• _What to produce_:
After locating the line that contains "The width and height of the screenshot is (386, 482)." in the records below, write out exactly that line and each line after it through the one that contains "Given: Pick the Nginx builder image", and nothing else.
···
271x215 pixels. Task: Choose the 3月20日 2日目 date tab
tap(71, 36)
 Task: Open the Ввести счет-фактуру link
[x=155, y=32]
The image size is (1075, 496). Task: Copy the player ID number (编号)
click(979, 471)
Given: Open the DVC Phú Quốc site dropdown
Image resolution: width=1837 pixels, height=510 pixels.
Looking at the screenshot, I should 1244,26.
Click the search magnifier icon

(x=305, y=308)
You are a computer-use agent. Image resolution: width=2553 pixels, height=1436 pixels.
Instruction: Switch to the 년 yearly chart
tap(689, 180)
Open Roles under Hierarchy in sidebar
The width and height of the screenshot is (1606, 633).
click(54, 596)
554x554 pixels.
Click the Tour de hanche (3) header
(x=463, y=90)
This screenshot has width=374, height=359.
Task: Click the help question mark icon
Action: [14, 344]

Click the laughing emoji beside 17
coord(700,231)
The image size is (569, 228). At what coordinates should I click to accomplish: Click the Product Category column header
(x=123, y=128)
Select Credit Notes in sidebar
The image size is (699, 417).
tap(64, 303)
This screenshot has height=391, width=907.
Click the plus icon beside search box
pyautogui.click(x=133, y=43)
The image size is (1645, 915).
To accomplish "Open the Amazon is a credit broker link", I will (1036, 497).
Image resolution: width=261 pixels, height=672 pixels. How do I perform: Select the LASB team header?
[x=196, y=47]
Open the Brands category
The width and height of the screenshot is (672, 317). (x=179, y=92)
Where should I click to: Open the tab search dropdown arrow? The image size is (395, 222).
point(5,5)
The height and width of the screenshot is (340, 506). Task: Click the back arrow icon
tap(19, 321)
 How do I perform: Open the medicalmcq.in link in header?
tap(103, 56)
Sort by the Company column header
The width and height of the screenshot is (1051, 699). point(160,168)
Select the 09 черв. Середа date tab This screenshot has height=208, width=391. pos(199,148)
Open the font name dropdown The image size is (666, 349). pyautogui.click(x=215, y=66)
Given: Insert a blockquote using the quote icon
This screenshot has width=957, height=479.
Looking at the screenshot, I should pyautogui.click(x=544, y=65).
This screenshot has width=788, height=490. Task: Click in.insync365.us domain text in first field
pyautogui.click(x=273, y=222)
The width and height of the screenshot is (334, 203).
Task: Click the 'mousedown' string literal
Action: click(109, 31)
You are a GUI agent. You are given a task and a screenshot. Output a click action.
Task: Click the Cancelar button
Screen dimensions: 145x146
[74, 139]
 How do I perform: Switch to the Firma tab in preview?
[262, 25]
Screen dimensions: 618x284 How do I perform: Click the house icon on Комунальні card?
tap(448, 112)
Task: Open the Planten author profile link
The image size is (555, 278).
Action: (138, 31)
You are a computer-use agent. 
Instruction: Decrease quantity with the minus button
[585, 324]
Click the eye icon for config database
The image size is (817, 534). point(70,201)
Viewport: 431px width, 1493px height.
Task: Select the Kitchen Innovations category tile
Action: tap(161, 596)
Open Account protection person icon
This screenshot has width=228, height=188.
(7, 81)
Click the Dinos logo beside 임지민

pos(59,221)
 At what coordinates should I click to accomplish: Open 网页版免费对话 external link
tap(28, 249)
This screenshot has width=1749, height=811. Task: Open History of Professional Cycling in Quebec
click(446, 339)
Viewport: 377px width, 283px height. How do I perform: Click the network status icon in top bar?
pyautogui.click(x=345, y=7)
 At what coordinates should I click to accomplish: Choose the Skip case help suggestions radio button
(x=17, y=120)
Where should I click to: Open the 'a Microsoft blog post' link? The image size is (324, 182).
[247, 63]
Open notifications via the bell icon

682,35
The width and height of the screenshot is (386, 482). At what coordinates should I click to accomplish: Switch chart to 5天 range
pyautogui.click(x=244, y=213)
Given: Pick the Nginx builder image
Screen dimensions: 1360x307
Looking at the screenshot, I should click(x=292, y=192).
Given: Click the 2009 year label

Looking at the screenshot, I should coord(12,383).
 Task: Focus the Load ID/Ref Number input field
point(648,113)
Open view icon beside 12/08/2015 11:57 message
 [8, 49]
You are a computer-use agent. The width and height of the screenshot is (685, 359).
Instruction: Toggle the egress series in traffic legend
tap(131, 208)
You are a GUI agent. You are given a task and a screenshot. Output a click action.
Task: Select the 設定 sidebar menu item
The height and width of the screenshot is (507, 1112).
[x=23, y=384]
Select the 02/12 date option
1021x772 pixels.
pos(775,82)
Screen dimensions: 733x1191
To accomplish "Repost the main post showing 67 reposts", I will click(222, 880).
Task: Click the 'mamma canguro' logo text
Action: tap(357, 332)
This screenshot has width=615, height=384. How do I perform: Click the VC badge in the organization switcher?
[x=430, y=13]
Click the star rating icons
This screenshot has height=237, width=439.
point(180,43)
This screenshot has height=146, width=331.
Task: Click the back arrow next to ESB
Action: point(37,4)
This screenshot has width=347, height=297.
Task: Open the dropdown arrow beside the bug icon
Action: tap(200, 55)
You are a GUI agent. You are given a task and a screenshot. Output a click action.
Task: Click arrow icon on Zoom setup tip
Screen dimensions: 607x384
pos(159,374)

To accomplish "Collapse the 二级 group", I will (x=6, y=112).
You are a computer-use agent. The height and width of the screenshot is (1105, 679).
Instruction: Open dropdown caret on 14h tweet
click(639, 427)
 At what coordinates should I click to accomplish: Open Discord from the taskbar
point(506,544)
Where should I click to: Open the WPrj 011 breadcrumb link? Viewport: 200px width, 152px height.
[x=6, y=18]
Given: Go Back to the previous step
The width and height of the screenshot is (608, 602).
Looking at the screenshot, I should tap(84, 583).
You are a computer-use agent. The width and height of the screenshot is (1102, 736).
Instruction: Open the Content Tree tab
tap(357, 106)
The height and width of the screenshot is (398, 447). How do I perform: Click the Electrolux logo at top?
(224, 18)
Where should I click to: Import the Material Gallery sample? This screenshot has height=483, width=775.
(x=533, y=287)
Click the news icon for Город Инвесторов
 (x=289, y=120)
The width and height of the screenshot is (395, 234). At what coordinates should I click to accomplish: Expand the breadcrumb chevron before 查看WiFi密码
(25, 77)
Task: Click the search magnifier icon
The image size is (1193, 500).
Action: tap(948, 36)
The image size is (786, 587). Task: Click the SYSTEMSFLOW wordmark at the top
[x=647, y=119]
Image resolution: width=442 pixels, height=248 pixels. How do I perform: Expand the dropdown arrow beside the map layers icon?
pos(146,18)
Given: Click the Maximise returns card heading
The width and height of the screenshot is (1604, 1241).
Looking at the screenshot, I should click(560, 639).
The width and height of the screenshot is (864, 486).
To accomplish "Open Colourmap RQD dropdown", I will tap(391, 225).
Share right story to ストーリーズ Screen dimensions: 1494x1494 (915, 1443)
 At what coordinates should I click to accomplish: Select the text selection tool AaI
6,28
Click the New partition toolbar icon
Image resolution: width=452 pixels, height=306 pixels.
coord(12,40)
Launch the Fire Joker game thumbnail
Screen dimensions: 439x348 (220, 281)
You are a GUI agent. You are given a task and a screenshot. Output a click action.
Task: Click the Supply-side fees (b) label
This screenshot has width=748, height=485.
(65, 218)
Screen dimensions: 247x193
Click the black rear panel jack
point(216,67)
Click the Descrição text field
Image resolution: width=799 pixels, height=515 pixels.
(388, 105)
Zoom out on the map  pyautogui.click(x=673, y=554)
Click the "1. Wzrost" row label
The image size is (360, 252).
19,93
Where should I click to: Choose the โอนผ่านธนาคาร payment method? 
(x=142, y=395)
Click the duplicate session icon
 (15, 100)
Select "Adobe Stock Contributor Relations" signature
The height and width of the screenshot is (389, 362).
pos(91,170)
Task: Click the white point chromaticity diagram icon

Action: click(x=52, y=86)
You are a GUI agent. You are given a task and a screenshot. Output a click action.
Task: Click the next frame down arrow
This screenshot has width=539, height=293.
···
• _Expected answer_:
The width and height of the screenshot is (386, 482). At what coordinates should I click to accomplish: Switch chart to 5天 range
pyautogui.click(x=244, y=213)
Given: Pick the Nginx builder image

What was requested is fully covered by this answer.